Raised A-a gradient of 154 mmHg suggestion shunt and/or V/Q mismatch. Potential explanations are loss of FRC post abdominal surgery, segmental collapse/consolidation or aspiration.

Acute respiratory acidosis – normal PCO2 for 38 weeks gestation is 30 mmHg with compensatory reduction in HCO3. CO2 retention is possibly due to pain, narcotics and/or sedation from anaesthetic agents

Normal anion gap

b)

Anaemia and leukocytosis – mild anaemia is physiological in pregnancy.

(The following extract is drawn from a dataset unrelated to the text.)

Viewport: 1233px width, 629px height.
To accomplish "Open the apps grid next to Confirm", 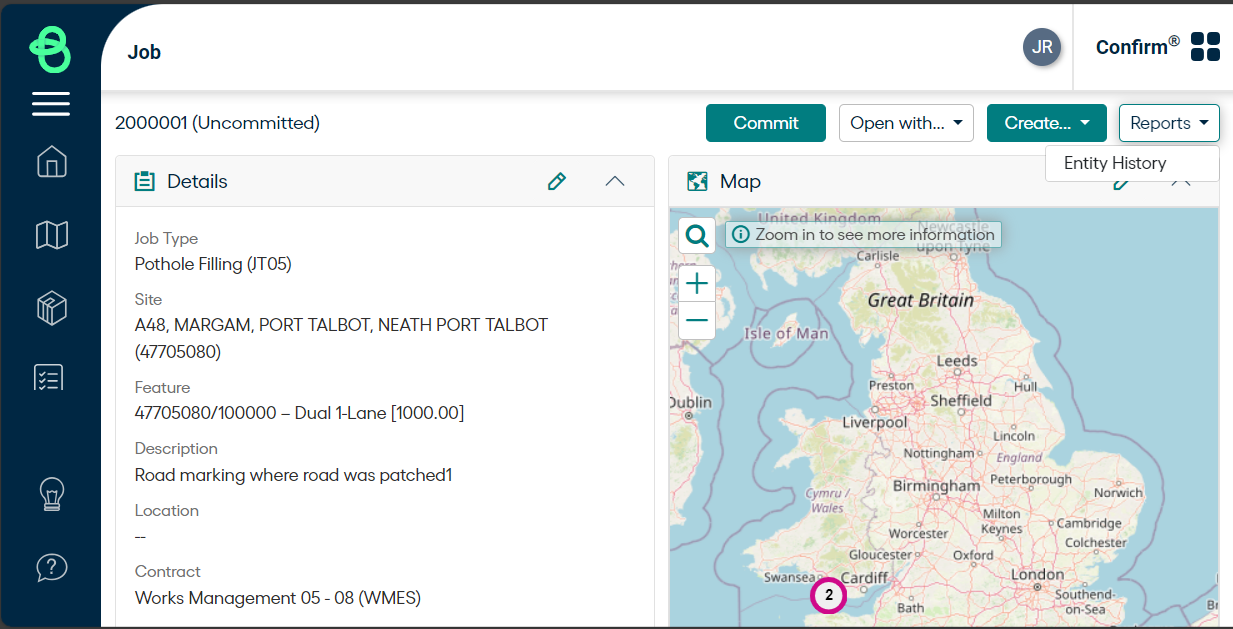I will click(x=1205, y=46).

Neutrophil leukocytosis is a normal feature during labour and early post-partum.

Discussion

This question is very similar to Question 6.2 from the first paper of 2013.

Let us dissect these results systematically.

  1. The A-a gradient is high; 
    PAO2 = (0.5 × 713) - (42 × 1.25) = 304
    Thus, A-a = (304-150) = 154mmHg.
  2. There is acidaemia
  3. The PaCO2 is contributing to the acidosis
  4. The SBE is -5, suggesting a metabolic acidosis
  5. The respiratory compensation is inadequate - the expected PaCO2(20.3 × 1.5) + 8 = 38.45mmHg, and thus there is also a mild respiratory acidosis (especially considering that in pregnancy the normal CO2 value is around 30mmHg)
  6. The anion gap is slightly raised:
    (137+4.3) - (106+20.3) = 15
    The delta ratio suggests that there is a mixed normal anion gap and high anion gap metabolic acidosis here.
    (15 - 12) / (24 - 20.3) = 0.81

Thus, the main disorder here is respiratory acidosis (as the metabolic contribution is minimal - the bicarbonate is close to its normal value in pregancy).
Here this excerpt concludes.